→ **STORED DATA**:
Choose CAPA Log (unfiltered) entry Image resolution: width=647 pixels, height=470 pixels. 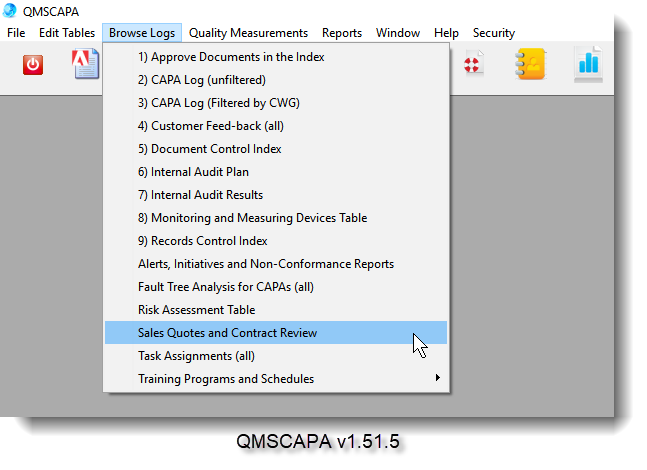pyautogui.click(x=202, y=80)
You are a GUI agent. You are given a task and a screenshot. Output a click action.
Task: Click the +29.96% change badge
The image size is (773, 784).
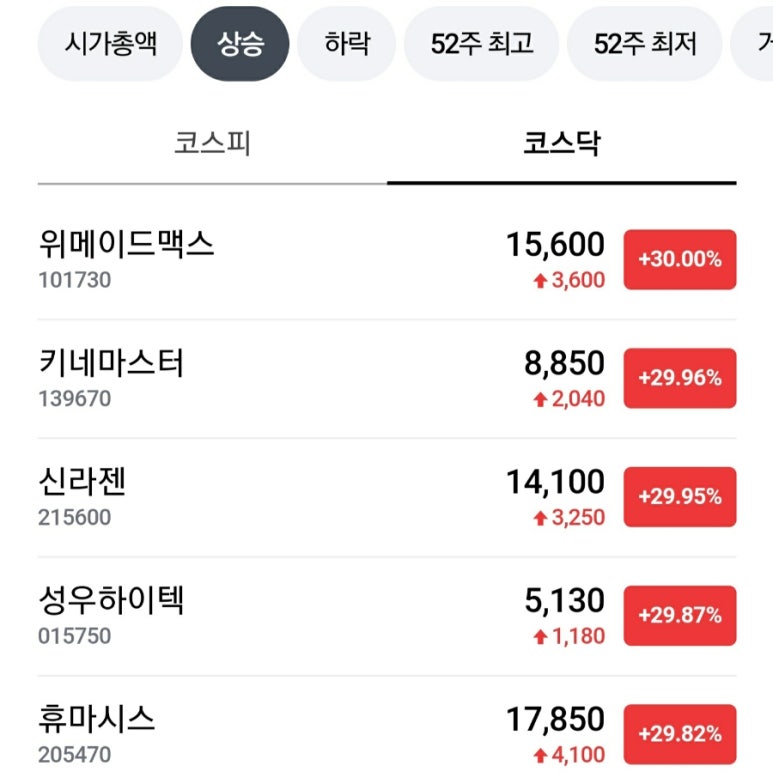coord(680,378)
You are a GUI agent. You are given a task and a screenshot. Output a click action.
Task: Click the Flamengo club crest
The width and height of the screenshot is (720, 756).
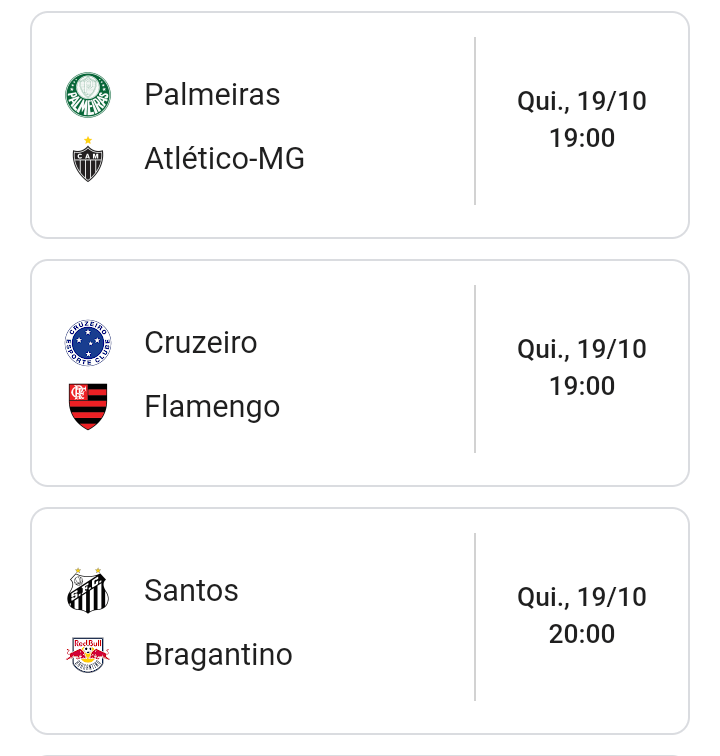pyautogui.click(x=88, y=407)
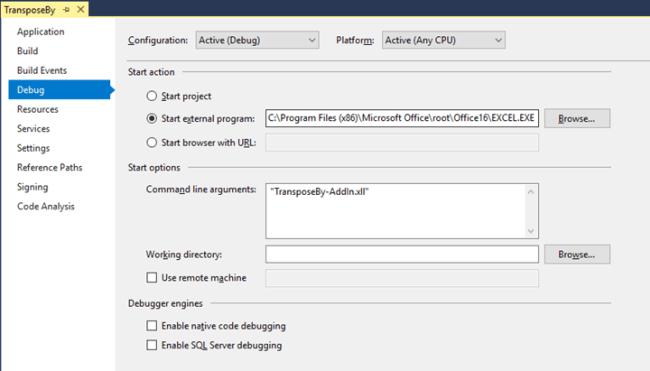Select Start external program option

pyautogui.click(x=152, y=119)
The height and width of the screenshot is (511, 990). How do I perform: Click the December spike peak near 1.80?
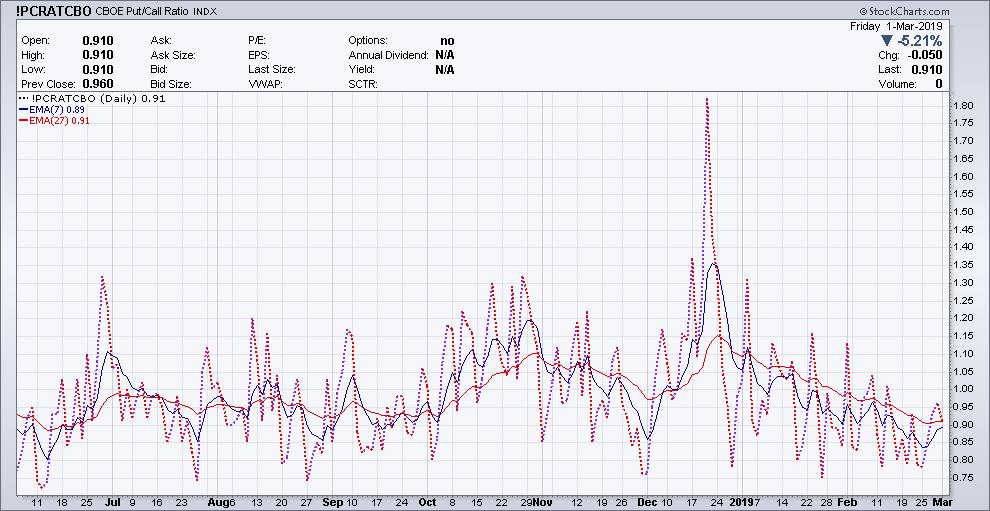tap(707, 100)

--

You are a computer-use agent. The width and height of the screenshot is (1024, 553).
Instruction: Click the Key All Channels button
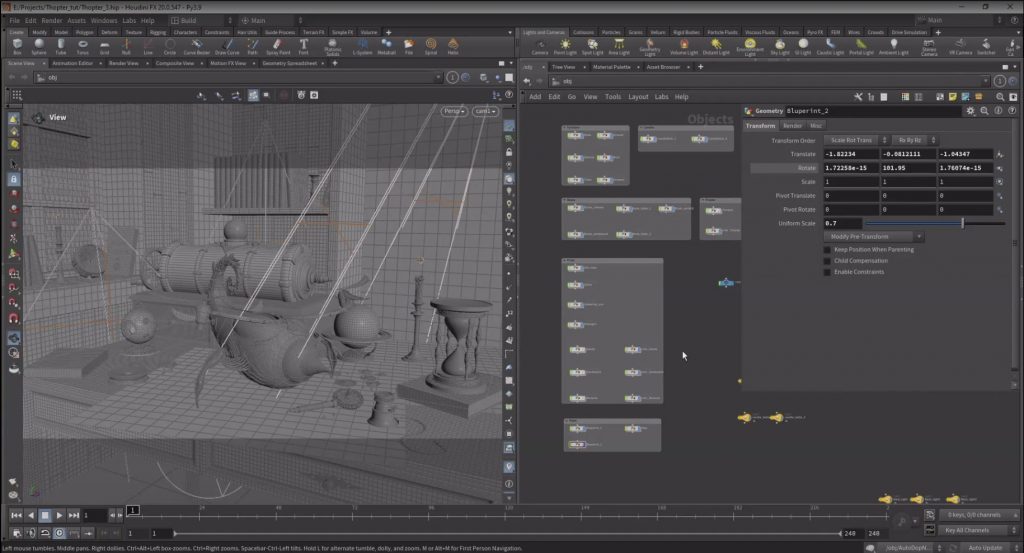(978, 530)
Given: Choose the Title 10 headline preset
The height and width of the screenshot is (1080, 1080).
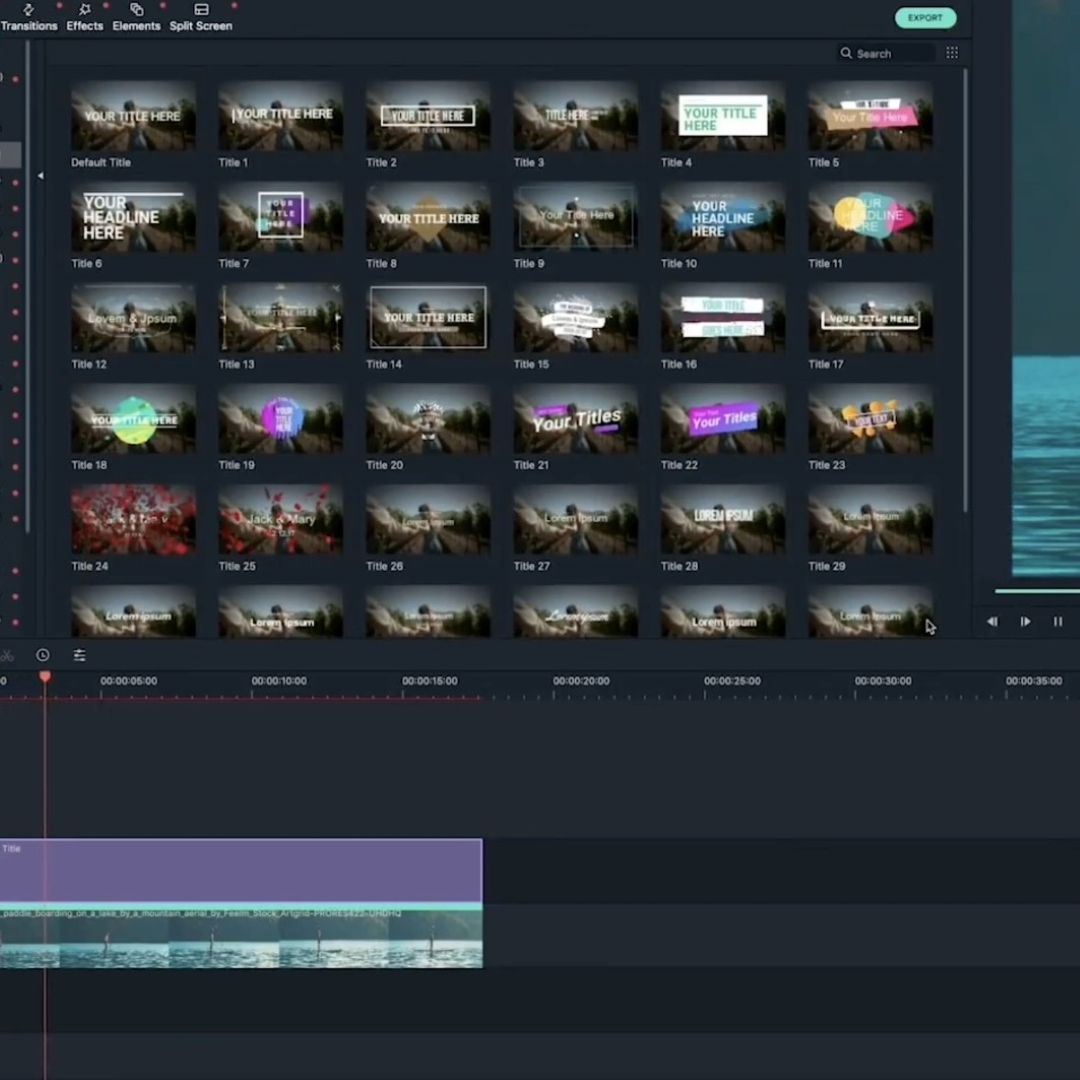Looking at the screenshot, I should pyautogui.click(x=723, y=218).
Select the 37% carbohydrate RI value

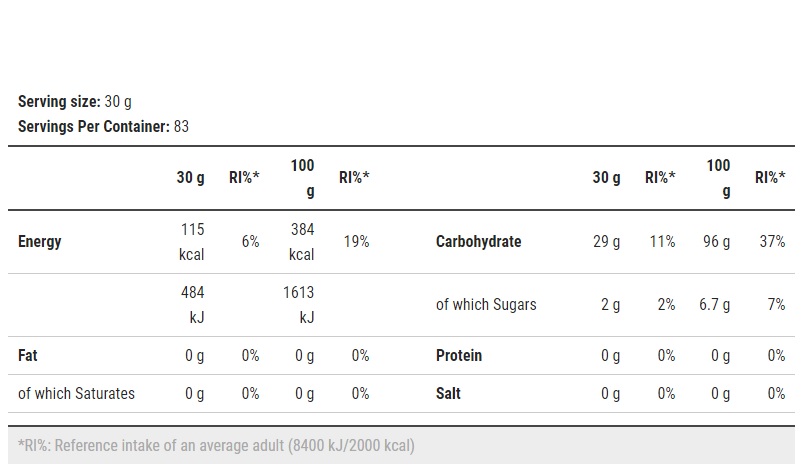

...

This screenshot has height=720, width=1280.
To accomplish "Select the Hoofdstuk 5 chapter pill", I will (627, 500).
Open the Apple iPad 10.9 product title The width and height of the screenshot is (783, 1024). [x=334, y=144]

→ **TASK TO COMPLETE**: Everything from the line above that contains "Instruction: Click the" down to the line that contains "Select the 37% carbohydrate RI value" must be reproduced exactly, both ends included. Omit the pictures.

→ **ANSWER TO THIS EXERCISE**:
Instruction: Click the Key All Channels button
(978, 530)
Given: Choose the Title 10 headline preset
The height and width of the screenshot is (1080, 1080).
Looking at the screenshot, I should pyautogui.click(x=723, y=218).
Select the 37% carbohydrate RI value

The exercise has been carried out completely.